**Task prompt:** The copy must hold exactly the lines from the one with "The image size is (1399, 787)." through the end of the listing below, and nothing else, with no pictures.

--- Supplied data Enclosed Below ---

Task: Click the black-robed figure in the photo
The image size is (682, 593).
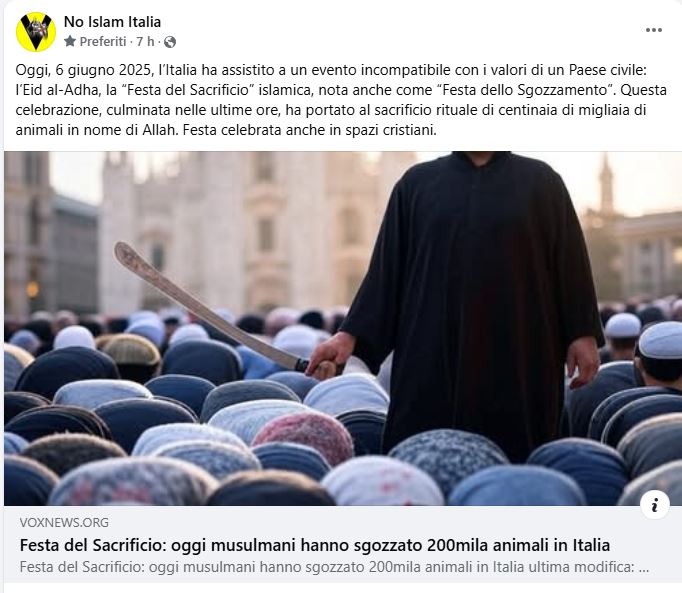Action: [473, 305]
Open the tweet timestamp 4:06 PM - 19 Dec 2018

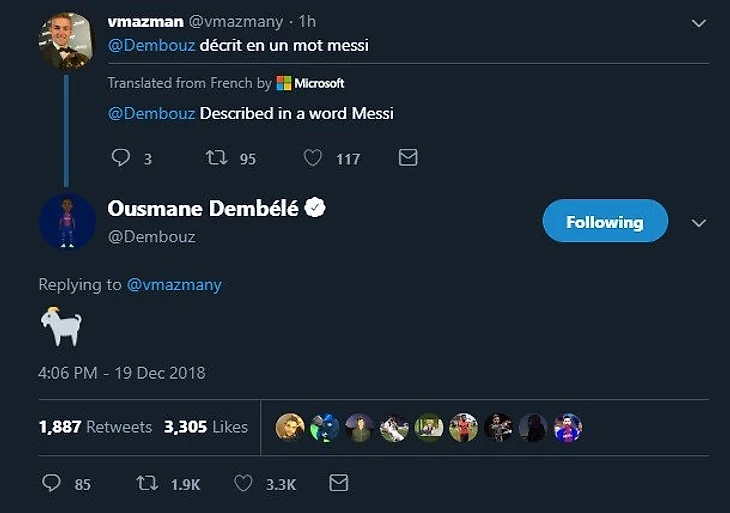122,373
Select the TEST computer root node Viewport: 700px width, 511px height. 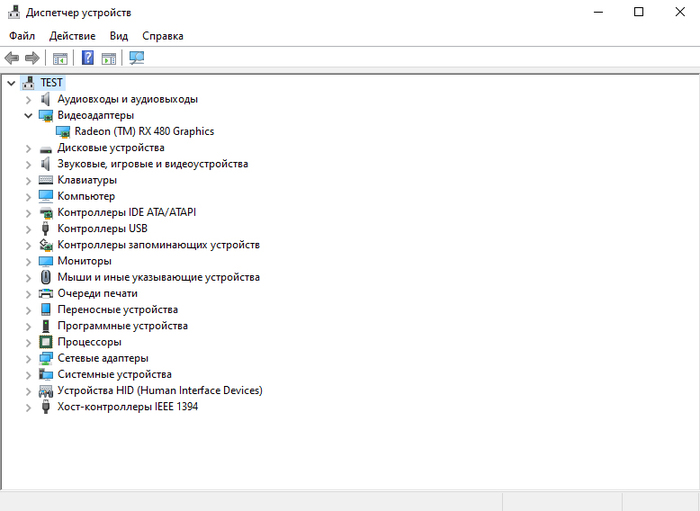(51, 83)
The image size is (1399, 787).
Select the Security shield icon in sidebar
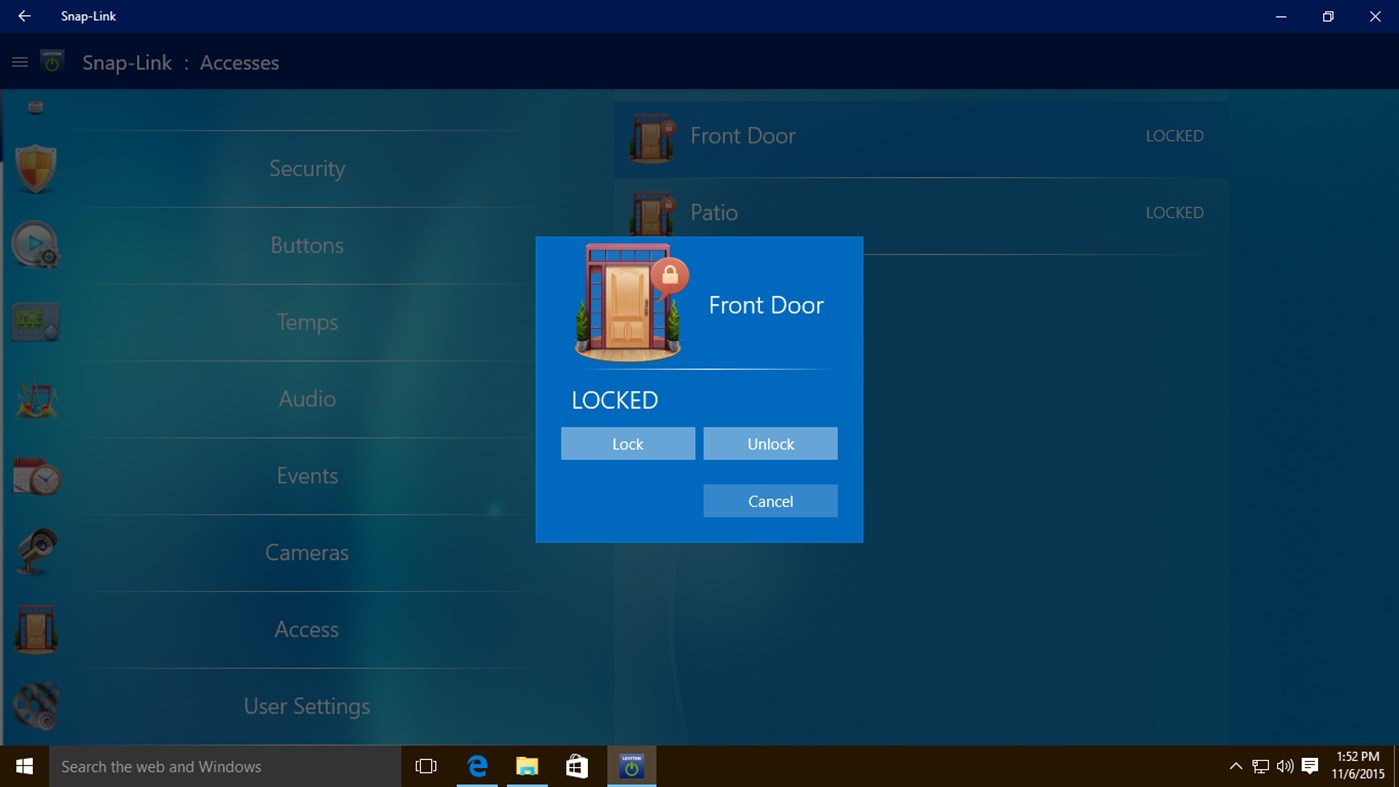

--- End of Enclosed Supplied data ---

**Result:**
The image size is (1399, 787).
Select the Security shield icon in sidebar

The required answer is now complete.